Action item: All of the data is to be copied word for word.

Saved entries
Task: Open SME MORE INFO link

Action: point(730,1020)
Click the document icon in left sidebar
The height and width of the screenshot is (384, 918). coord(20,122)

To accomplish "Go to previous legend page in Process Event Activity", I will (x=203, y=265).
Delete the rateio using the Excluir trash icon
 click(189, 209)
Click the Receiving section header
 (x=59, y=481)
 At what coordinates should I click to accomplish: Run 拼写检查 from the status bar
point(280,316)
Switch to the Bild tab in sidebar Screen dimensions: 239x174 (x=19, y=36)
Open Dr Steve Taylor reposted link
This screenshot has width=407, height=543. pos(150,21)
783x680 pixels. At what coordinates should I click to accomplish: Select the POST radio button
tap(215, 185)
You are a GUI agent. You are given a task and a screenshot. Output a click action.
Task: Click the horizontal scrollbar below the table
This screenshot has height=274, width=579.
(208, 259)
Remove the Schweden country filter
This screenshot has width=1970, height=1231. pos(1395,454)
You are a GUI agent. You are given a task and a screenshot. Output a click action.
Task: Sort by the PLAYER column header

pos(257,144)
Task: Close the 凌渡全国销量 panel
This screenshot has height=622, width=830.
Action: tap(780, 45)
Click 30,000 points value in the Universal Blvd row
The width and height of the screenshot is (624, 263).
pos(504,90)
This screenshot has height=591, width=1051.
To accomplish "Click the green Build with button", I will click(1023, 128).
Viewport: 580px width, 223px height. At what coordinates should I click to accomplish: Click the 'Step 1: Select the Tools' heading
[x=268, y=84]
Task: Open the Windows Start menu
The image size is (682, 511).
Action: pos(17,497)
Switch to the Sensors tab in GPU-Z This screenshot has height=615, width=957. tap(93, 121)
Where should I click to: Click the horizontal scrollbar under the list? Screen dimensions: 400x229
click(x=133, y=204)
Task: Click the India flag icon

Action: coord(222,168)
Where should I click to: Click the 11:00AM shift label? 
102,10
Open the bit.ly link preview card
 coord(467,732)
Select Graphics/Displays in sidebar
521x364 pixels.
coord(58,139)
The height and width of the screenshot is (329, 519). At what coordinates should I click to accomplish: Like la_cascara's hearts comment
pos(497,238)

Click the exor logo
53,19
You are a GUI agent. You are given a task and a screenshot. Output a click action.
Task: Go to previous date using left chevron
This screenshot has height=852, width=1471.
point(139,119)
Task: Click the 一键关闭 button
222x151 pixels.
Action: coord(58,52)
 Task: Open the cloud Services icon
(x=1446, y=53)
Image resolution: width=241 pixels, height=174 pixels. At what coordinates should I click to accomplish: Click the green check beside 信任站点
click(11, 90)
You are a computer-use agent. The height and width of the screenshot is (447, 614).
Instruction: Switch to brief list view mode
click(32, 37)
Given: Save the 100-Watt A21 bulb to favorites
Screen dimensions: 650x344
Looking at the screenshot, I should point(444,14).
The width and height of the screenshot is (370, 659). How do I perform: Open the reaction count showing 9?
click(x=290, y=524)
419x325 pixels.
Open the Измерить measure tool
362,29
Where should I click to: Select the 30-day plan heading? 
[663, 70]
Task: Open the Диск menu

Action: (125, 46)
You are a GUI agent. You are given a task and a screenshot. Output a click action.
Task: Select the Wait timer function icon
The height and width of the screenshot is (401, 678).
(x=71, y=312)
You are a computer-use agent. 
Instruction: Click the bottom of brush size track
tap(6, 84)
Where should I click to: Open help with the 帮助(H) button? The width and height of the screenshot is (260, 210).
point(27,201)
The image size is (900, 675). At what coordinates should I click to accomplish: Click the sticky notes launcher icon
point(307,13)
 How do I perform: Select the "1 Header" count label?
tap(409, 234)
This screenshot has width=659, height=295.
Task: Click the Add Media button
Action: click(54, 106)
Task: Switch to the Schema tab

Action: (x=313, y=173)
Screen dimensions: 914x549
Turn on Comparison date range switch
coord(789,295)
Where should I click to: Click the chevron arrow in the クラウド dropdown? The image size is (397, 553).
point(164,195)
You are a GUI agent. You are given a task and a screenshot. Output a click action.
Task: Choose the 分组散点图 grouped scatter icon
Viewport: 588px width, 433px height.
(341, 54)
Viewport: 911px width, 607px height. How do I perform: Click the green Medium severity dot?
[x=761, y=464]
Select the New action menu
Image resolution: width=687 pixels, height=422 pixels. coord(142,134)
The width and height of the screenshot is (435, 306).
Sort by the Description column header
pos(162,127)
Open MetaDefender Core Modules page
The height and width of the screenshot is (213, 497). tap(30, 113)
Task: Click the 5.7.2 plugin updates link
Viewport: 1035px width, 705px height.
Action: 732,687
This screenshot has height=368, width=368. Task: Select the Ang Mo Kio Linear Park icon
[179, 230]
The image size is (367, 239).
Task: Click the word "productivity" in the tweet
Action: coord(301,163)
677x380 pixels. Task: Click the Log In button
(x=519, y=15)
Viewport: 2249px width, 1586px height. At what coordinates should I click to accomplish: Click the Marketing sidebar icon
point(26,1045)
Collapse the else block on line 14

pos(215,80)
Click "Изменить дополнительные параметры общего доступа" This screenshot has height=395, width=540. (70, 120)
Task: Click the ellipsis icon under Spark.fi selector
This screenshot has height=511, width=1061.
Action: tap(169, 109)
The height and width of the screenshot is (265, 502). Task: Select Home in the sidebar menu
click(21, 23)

Result below:
Task: Open SME MORE INFO link

Action: point(730,1020)
Click the document icon in left sidebar
The height and width of the screenshot is (384, 918). coord(20,122)

To accomplish "Go to previous legend page in Process Event Activity", I will (x=203, y=265).
Delete the rateio using the Excluir trash icon
 click(189, 209)
Click the Receiving section header
 (x=59, y=481)
 At what coordinates should I click to accomplish: Run 拼写检查 from the status bar
point(280,316)
Switch to the Bild tab in sidebar Screen dimensions: 239x174 (x=19, y=36)
Open Dr Steve Taylor reposted link
This screenshot has width=407, height=543. pos(150,21)
783x680 pixels. At what coordinates should I click to accomplish: Select the POST radio button
tap(215, 185)
You are a GUI agent. You are given a task and a screenshot. Output a click action.
Task: Click the horizontal scrollbar below the table
This screenshot has height=274, width=579.
(208, 259)
Remove the Schweden country filter
This screenshot has width=1970, height=1231. pos(1395,454)
You are a GUI agent. You are given a task and a screenshot. Output a click action.
Task: Sort by the PLAYER column header

pos(257,144)
Task: Close the 凌渡全国销量 panel
This screenshot has height=622, width=830.
Action: tap(780, 45)
Click 30,000 points value in the Universal Blvd row
The width and height of the screenshot is (624, 263).
pos(504,90)
This screenshot has height=591, width=1051.
To accomplish "Click the green Build with button", I will click(1023, 128).
Viewport: 580px width, 223px height. At what coordinates should I click to accomplish: Click the 'Step 1: Select the Tools' heading
[x=268, y=84]
Task: Open the Windows Start menu
The image size is (682, 511).
Action: pos(17,497)
Switch to the Sensors tab in GPU-Z This screenshot has height=615, width=957. tap(93, 121)
Where should I click to: Click the horizontal scrollbar under the list? Screen dimensions: 400x229
click(x=133, y=204)
Task: Click the India flag icon

Action: coord(222,168)
Where should I click to: Click the 11:00AM shift label? 
102,10
Open the bit.ly link preview card
 coord(467,732)
Select Graphics/Displays in sidebar
521x364 pixels.
coord(58,139)
The height and width of the screenshot is (329, 519). At what coordinates should I click to accomplish: Like la_cascara's hearts comment
pos(497,238)

Click the exor logo
53,19
You are a GUI agent. You are given a task and a screenshot. Output a click action.
Task: Go to previous date using left chevron
This screenshot has height=852, width=1471.
point(139,119)
Task: Click the 一键关闭 button
222x151 pixels.
Action: coord(58,52)
 Task: Open the cloud Services icon
(x=1446, y=53)
Image resolution: width=241 pixels, height=174 pixels. At what coordinates should I click to accomplish: Click the green check beside 信任站点
click(11, 90)
You are a computer-use agent. The height and width of the screenshot is (447, 614).
Instruction: Switch to brief list view mode
click(32, 37)
Given: Save the 100-Watt A21 bulb to favorites
Screen dimensions: 650x344
Looking at the screenshot, I should point(444,14).
The width and height of the screenshot is (370, 659). How do I perform: Open the reaction count showing 9?
click(x=290, y=524)
419x325 pixels.
Open the Измерить measure tool
362,29
Where should I click to: Select the 30-day plan heading? 
[663, 70]
Task: Open the Диск menu

Action: (125, 46)
You are a GUI agent. You are given a task and a screenshot. Output a click action.
Task: Select the Wait timer function icon
The height and width of the screenshot is (401, 678).
(x=71, y=312)
You are a computer-use agent. 
Instruction: Click the bottom of brush size track
tap(6, 84)
Where should I click to: Open help with the 帮助(H) button? The width and height of the screenshot is (260, 210).
point(27,201)
The image size is (900, 675). At what coordinates should I click to accomplish: Click the sticky notes launcher icon
point(307,13)
 How do I perform: Select the "1 Header" count label?
tap(409, 234)
This screenshot has width=659, height=295.
Task: Click the Add Media button
Action: click(54, 106)
Task: Switch to the Schema tab

Action: (x=313, y=173)
Screen dimensions: 914x549
Turn on Comparison date range switch
coord(789,295)
Where should I click to: Click the chevron arrow in the クラウド dropdown? The image size is (397, 553).
point(164,195)
You are a GUI agent. You are given a task and a screenshot. Output a click action.
Task: Choose the 分组散点图 grouped scatter icon
Viewport: 588px width, 433px height.
(341, 54)
Viewport: 911px width, 607px height. How do I perform: Click the green Medium severity dot?
[x=761, y=464]
Select the New action menu
Image resolution: width=687 pixels, height=422 pixels. coord(142,134)
The width and height of the screenshot is (435, 306).
Sort by the Description column header
pos(162,127)
Open MetaDefender Core Modules page
The height and width of the screenshot is (213, 497). tap(30, 113)
Task: Click the 5.7.2 plugin updates link
Viewport: 1035px width, 705px height.
Action: 732,687
This screenshot has height=368, width=368. Task: Select the Ang Mo Kio Linear Park icon
[179, 230]
The image size is (367, 239).
Task: Click the word "productivity" in the tweet
Action: coord(301,163)
677x380 pixels. Task: Click the Log In button
(x=519, y=15)
Viewport: 2249px width, 1586px height. At what coordinates should I click to accomplish: Click the Marketing sidebar icon
point(26,1045)
Collapse the else block on line 14

pos(215,80)
Click "Изменить дополнительные параметры общего доступа" This screenshot has height=395, width=540. (70, 120)
Task: Click the ellipsis icon under Spark.fi selector
This screenshot has height=511, width=1061.
Action: tap(169, 109)
The height and width of the screenshot is (265, 502). Task: Select Home in the sidebar menu
click(21, 23)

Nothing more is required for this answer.